■ TASK BRIEF:
Reproduce without changes the stretch of entries below, from the line that contains "This screenshot has" through the end of the entries.
═════ MATERIAL FOR THIS EXERCISE
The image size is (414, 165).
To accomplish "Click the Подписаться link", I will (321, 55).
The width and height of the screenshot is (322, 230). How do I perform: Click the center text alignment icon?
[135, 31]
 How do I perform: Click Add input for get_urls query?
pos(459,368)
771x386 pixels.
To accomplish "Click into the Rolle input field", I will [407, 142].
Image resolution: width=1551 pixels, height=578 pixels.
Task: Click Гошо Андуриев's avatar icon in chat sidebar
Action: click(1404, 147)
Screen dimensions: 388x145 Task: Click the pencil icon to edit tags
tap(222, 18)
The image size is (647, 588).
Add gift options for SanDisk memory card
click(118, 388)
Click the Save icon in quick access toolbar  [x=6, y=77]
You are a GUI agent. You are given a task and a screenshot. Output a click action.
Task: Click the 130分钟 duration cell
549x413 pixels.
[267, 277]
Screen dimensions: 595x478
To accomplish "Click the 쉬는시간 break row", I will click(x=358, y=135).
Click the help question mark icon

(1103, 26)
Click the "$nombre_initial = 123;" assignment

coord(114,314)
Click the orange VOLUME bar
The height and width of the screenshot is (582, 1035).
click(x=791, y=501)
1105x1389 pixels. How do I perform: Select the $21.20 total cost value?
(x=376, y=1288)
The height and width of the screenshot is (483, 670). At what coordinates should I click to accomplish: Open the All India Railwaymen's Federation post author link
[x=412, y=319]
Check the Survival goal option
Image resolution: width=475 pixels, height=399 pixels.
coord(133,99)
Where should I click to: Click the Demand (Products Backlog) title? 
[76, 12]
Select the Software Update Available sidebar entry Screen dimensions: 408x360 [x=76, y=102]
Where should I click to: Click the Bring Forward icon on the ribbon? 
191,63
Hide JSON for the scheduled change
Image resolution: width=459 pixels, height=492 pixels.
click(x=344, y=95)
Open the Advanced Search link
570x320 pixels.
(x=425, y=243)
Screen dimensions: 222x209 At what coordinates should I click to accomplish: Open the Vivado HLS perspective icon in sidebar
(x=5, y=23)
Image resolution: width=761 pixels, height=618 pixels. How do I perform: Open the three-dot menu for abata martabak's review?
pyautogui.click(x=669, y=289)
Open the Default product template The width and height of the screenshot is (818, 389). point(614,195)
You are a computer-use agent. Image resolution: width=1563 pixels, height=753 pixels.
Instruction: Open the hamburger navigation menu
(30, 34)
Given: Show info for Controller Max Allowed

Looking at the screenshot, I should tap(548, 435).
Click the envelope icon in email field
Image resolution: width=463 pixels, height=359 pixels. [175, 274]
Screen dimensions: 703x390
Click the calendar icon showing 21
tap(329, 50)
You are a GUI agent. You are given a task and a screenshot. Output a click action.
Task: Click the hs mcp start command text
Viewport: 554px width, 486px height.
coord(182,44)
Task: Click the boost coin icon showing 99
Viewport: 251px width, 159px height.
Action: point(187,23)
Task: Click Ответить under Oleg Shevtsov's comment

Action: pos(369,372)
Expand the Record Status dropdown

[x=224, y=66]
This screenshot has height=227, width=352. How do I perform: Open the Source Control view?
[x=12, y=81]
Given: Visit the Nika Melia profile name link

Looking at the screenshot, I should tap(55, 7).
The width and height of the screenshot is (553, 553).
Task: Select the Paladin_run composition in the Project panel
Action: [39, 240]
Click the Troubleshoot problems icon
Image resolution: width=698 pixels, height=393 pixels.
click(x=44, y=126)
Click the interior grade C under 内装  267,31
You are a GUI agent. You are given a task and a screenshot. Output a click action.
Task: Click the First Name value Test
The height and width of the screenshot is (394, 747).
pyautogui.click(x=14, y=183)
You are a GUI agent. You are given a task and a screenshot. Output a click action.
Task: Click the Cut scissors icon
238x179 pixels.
══════════
■ SOLUTION FOR THIS EXERCISE:
This screenshot has height=227, width=352. How do I perform: Open the Source Control view?
[x=12, y=81]
Given: Visit the Nika Melia profile name link

Looking at the screenshot, I should tap(55, 7).
The width and height of the screenshot is (553, 553).
Task: Select the Paladin_run composition in the Project panel
Action: [39, 240]
Click the Troubleshoot problems icon
Image resolution: width=698 pixels, height=393 pixels.
click(x=44, y=126)
Click the interior grade C under 内装  267,31
You are a GUI agent. You are given a task and a screenshot. Output a click action.
Task: Click the First Name value Test
The height and width of the screenshot is (394, 747).
pyautogui.click(x=14, y=183)
You are a GUI agent. You are given a task and a screenshot. Output a click action.
Task: Click the Cut scissors icon
238x179 pixels.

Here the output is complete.